Si bien el GCAP encaja como un guante a la filosofía de la Luftwaffe alemana, España tendría que salvar el escollo de la versión naval, ya que este caza no está concebido para su operación a bordo de portaviones.

La vía turca

Ante el peligro de derrumbe del FCAS y la rotunda negativa a adquirir F-35, España debería contar con una vía de salvamento para su capacidad aérea a medio y largo plazo.

Una de las alternativas de las que más se ha hablado y escrito en los últimos meses es la que proporciona Turquía con el caza de quinta generación KAAN.

"Como socio cercano en los ámbitos político, comercial y cultural, España es, naturalmente, uno de los países con los que cabe concebir una posible colaboración", según declaró hace unas semanas Mehmet Demiroglu, director general de Turkish Aerospace, a EL ESPAÑOL.

El programa de Ankara se encuentra avanzando según calendario y esperan contar con dos nuevos prototipos de vuelo propulsados por el motor nacional y una unidad extra dedicada a pruebas en tierra en 2026.

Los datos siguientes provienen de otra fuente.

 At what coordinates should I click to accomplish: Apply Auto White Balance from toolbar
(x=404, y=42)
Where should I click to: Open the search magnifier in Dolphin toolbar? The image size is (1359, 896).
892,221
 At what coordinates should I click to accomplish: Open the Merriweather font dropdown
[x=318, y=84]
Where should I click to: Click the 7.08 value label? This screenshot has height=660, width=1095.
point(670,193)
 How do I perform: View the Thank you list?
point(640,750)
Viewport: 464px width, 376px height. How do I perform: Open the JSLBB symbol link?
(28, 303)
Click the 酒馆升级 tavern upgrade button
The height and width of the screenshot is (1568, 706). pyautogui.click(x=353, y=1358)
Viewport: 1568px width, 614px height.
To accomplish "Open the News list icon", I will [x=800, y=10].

Los turcos tampoco se cierran a una potencial versión de operación naval, ya que Turquía cuenta con portaviones y tiene intención de incorporar más en el futuro.

"Si se requiere una variante naval, no seremos seguidores; lideraremos el desarrollo y la entregaremos con éxito", explicó Demiroglu.

Final countdown

La situación española es actualmente muy complicada por la falta de alternativas sólidas y válidas para el Ministerio de Defensa, especialmente en el terreno de los cazas de quinta generación.

Tanto el Ejército del Aire y del Espacio como la Armada —si se pretende mantener la capacidad de ala fija embarcada— deben contar con programas estables en el tiempo que permitan una planificación a medio plazo. Con especial relevancia en temas de formación y adecuación de infraestructura.

Debido a todo este escenario complejo —también para Alemania y Francia, aunque en menor medida por su capacidad industrial y alianzas— la decisión sobre la continuidad del FCAS deberá tomarse pronto.

Fuentes del Ministerio de Defensa han confirmado a EL ESPAÑOL que podría resolverse en los próximos días y la intención es tener todo aclarado antes de mediados del próximo enero.

Y es que, si finalmente se cancela todo el FCAS, Francia cuenta con capacidad industrial suficiente para llevar a cabo el desarrollo de un caza en solitario, Alemania siempre podría recurrir a cazas de Estados Unidos —como ya ha hecho— y España se quedaría muy tocada sin un avión de quinta generación al que agarrarse a corto plazo ni programa para el de sexta. Un escenario que nadie quiere en el Ministerio de Defensa.